**TUGAS A**
Masukkan baris-baris catatan di bawah, dari baris yang memuat "Select page 1 in pagination" sampai akhir catatan, ke dalam daftar JSON berisi string dengan satu string untuk setiap baris dan tanpa baris kosong. Gambar tidak perlu disertakan dalam jawaban.

**TEKS PILIHAN**
☆ ☆ ☆
Artinya: Diharamkan atas kamu (mengawini) ibu-ibumu;
anak-anakmu yang perempuan saudara-saudaramu yang perempuan, saudara-saudara
bapakmu yang perempuan; saudara-saudara ibumu yang perempuan; anak-anak
perempuan dari saudara-saudaramu yang laki-laki; anak-anak perempuan dari
saudara-saudaramu yang perempuan; ibu-ibumu yang menyusui kamu; saudara
perempuan sepersusuan; ibu-ibu isterimu (mertua); anak-anak isterimu yang dalam
pemeliharaanmu dari isteri yang telah kamu campuri, tetapi jika kamu belum
campur dengan isterimu itu (dan sudah kamu ceraikan), Maka tidak berdosa kamu
mengawininya; (dan diharamkan bagimu) isteri-isteri anak kandungmu (menantu);
dan menghimpunkan (dalam perkawinan) dua perempuan yang bersaudara, kecuali
yang telah terjadi pada masa lampau; Sesungguhnya Allah Maha Pengampun lagi
Maha Penyayang.[5]
Berikut ini rincian
masing-masing sebab di atas
a)
Pengharaman Karena Hubungan Nasab
1)
Ibu, adalah perempuan yang mengandung dan melahirkan
laki-laki tadi, hubungan antara ibu dan anak inilah yang menyebabkan adanya
ikatan mahram.
2)
Anak Perempuan, adalah anak yang dilahirkan oleh istri maupun keturunan
laki-laki tadi.
3)
Saudara Perempuan, adalah perempuan yang lahir dari orang tua yang sama,
baik dari pihak ayah dan ibu maupun dari salah satu di antara keduanya.
4)
☆ ☆ ☆
**CATATAN YANG DISEDIAKAN**
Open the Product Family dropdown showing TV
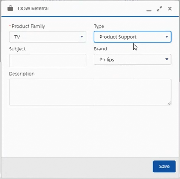 (48, 37)
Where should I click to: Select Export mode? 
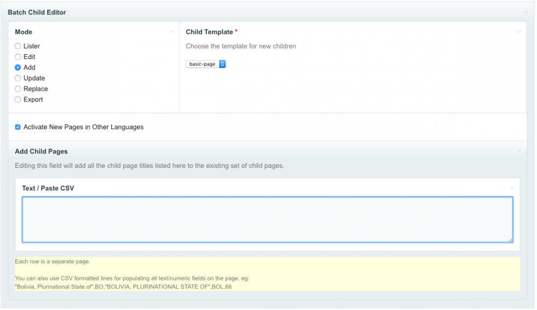(18, 100)
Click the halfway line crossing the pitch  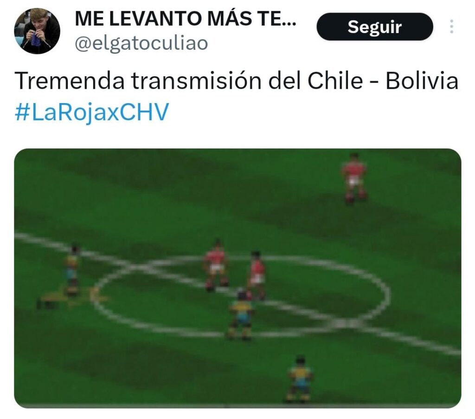pos(238,293)
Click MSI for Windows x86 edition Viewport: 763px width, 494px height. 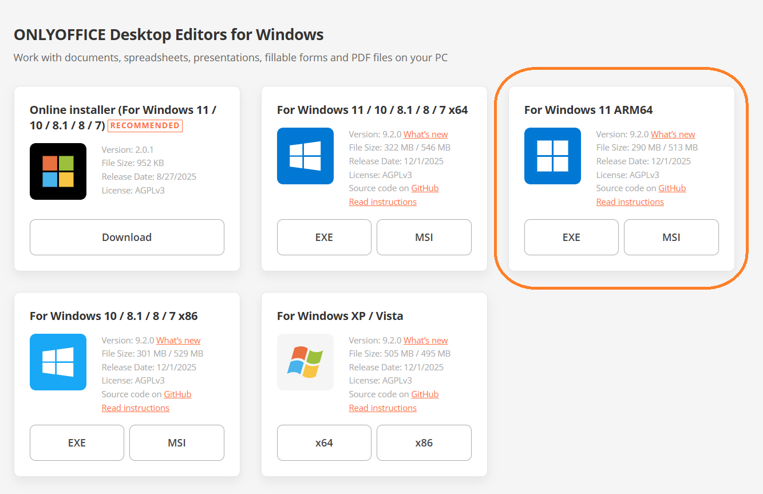(176, 442)
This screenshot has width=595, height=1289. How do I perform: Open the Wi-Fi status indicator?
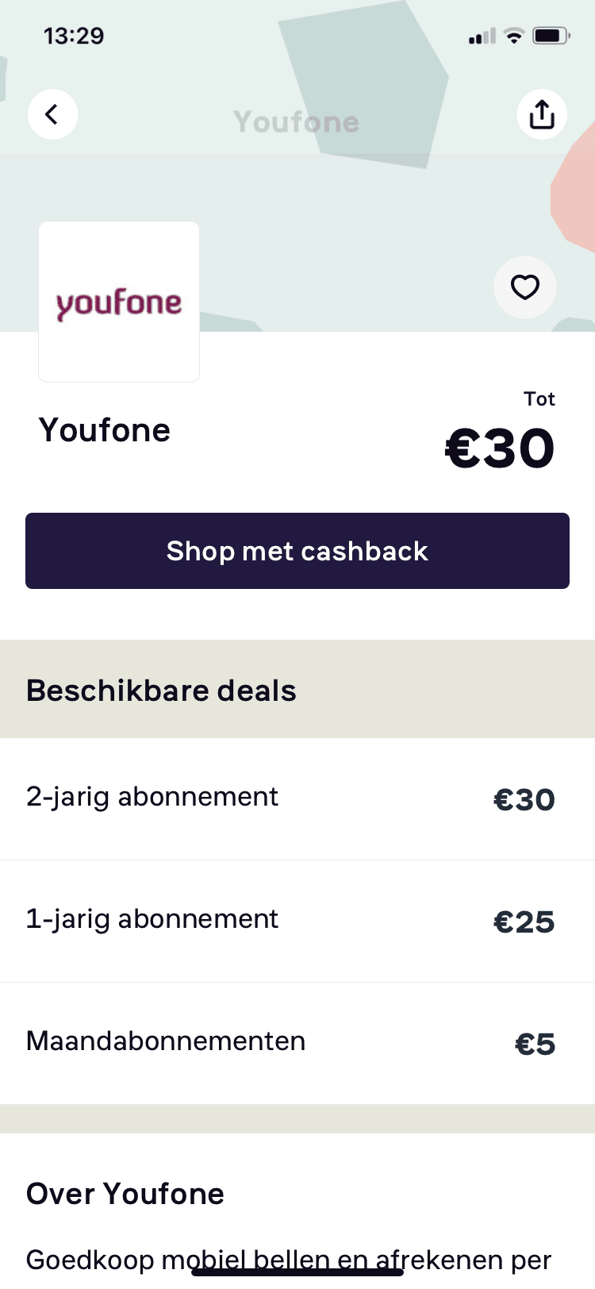[x=514, y=35]
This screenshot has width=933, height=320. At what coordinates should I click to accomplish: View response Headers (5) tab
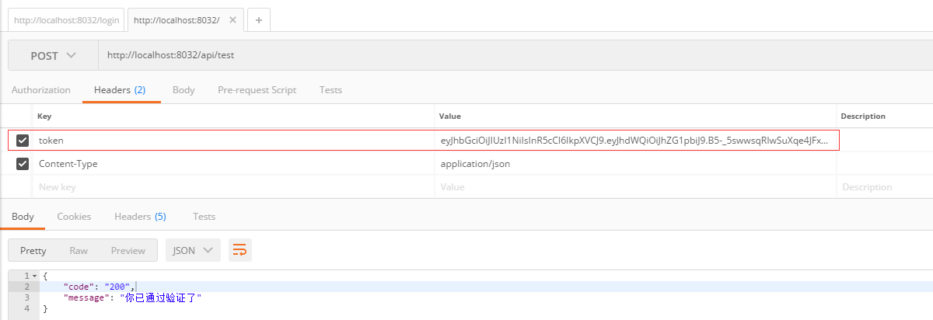coord(140,217)
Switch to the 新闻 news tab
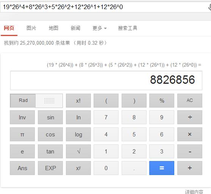 pyautogui.click(x=75, y=28)
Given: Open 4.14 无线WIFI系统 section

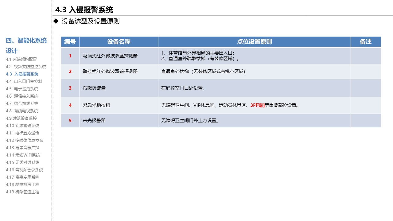Looking at the screenshot, I should pyautogui.click(x=23, y=155).
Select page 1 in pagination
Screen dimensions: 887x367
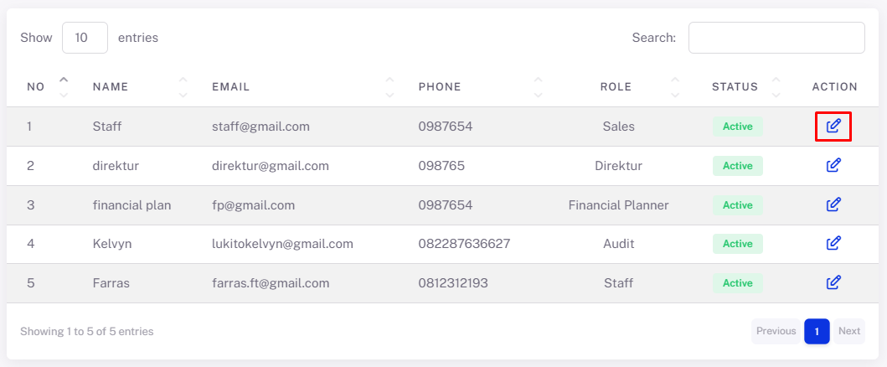click(x=817, y=331)
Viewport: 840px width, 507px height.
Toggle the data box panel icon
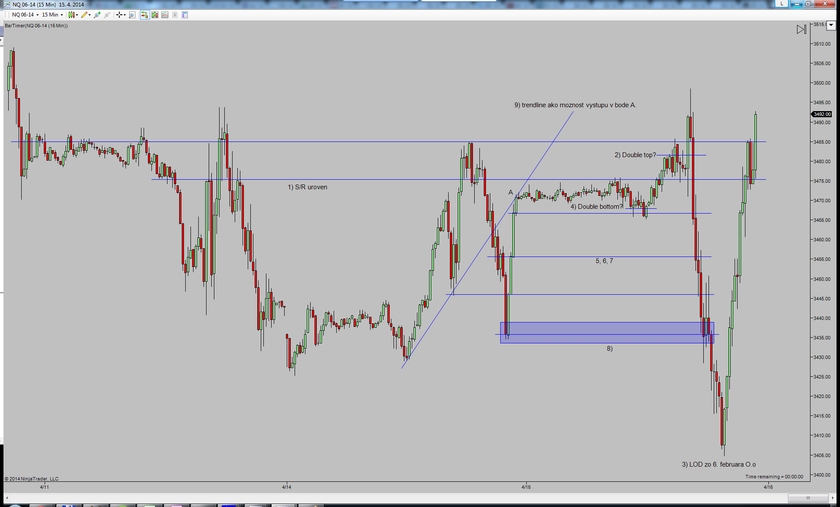click(x=185, y=15)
☆ ☆ ☆
**TUGAS B**
Menurut teks pilihan di atas, siapakah yang dimaksud dengan ibu dalam pengharaman karena hubungan nasab?

**JAWABAN BENAR A**
[
  "Select page 1 in pagination",
  "Screen dimensions: 887x367",
  "click(x=817, y=331)",
  "Viewport: 840px width, 507px height.",
  "Toggle the data box panel icon",
  "click(x=185, y=15)"
]

**JAWABAN BENAR B**
Ibu adalah perempuan yang mengandung dan melahirkan laki-laki tadi.